▸ WORK TO BE COMPLETED
Set down exactly the lines below between the line holding "You are a GUI" and the line holding "Select the 3340.09 Mbps upload value", inclusive; no other line belongs in the answer.

▸ SOURCE DATA
┏━━

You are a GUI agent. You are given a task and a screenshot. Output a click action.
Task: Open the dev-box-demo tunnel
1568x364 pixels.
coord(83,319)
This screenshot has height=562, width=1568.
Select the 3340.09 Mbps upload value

┗━━
┏━━

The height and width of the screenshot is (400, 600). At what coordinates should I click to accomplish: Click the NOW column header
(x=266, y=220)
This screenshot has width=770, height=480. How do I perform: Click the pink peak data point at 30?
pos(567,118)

┗━━
┏━━

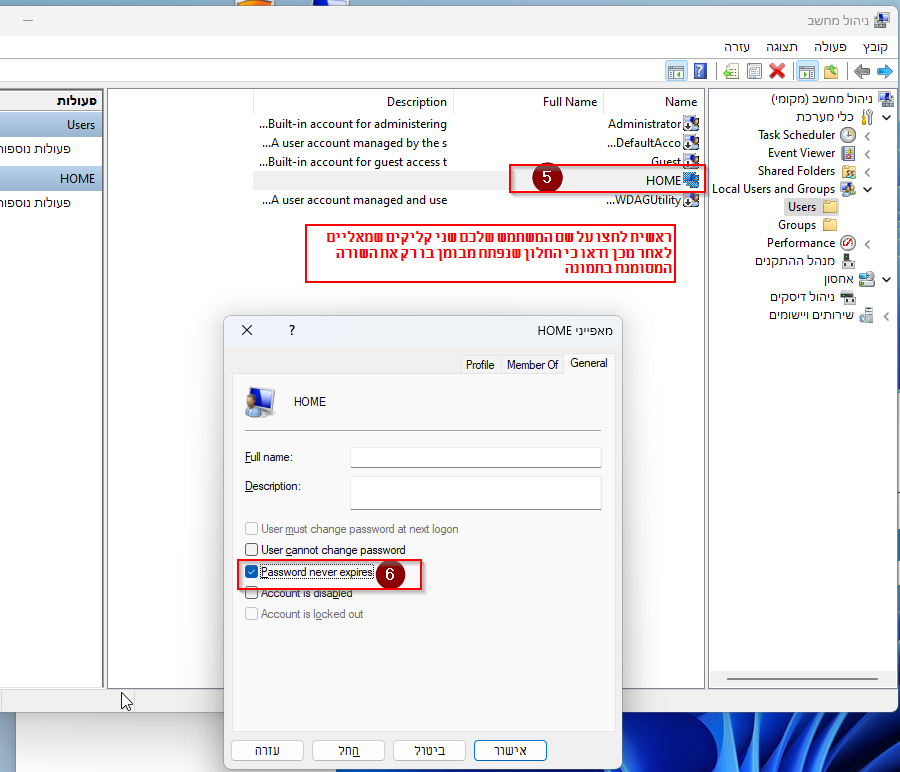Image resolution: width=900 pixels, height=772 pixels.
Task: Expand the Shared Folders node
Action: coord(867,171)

┗━━

▸ ANSWER BELOW
You are a GUI agent. You are given a task and a screenshot. Output a click action.
Task: Open the dev-box-demo tunnel
1568x364 pixels.
coord(83,319)
This screenshot has height=562, width=1568.
Select the 3340.09 Mbps upload value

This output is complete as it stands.